Quando a gasolina acaba


Não ligo mais a TV.

Ando desviando de notícias ruins como se fossem buracos. Não me permito cair no desespero: tento me manter de pé, em um corpo saudável e funcional. Penso que continuar esperançosa me faz mais forte. Mas aqui, só entre nós, preciso confessar: eu tô assustada.

Não quero que este texto te assuste. Imagino que você também esteja deitado no chão, desviando de notícia ruim que nem de bala perdida. É, eu sei. Cada manchete é um tiro no estômago. Este texto, pode confiar, não tem nenhuma notícia assustadora (você pode ler sem prender o ar). Inclusive, aproveita pra respirar, agora. Respira bem fundo. Inspira 1,2,3,4; expira 4,3,2,1. Faça algumas vezes até estar aqui, presente, comigo, segurando a minha mãozinha assustada (eu também tô respirando). 1,2,3,4. 4,3.2,1. Este texto é só pra te dizer que, se você está assustado, está tudo bem. Se você está cansado e com medo, também está tudo bem. Completamos um ano sem saber o que é sair despreocupado, espirrar sem ser julgado, não ter medo de morrer ou de perder gente querida. Estamos há um ano velando quase 300 mil mortes, sentindo a dor de cada uma dessas famílias. Estamos há um ano achando que hoje estaríamos melhor e, hoje, vivemos o pior. A sensação é de estar preso em um daqueles pesadelos em que a gente está caindo: estamos há um ano em queda livre, sem enxergar o chão. Tenho saudade de conversar trivialidades, falar sobre medo de panela de pressão ou fobia de palhaço, medo de banheiro de avião ou de porta giratória, medo de qualquer coisa, menos de hospital sem vaga. Debater sobre bolacha ou biscoito, feijão por cima ou por baixo, nescau ou toddy, polêmica de qualquer coisa, menos vacina ou cloroquina. Tenho saudade até de puxar assunto em elevador, ninguém nem comenta mais sobre o tempo: todo mundo sabe que ele está fechado.

"Atenção, estamos atravessando uma área de turbulência", diria o piloto. Em caso de despressurização, coloque a máscara de oxigênio primeiro em você. Nessa turbulência já está todo mundo de máscara, mas nos falta o oxigênio.
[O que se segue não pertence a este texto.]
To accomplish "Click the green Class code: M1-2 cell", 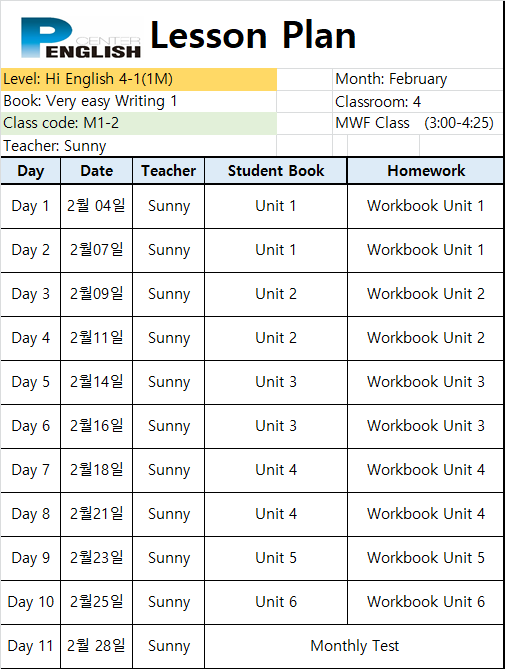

Estamos mais perto do fim da pandemia que do começo, é verdade. Mais perto do pouso que da decolagem. Só não contávamos que nossa saúde mental faria um pouso forçado, no meio do caminho. Nosso tanque não foi planejado pra durar a viagem toda. A nossa sanidade já está na reserva. Inspira 1,2,3,4, expira 4,3,2,1. Não temos o controle de nada, somente da nossa respiração. Quando a gasolina acaba, é ela quem continua ditando o ritmo do voo.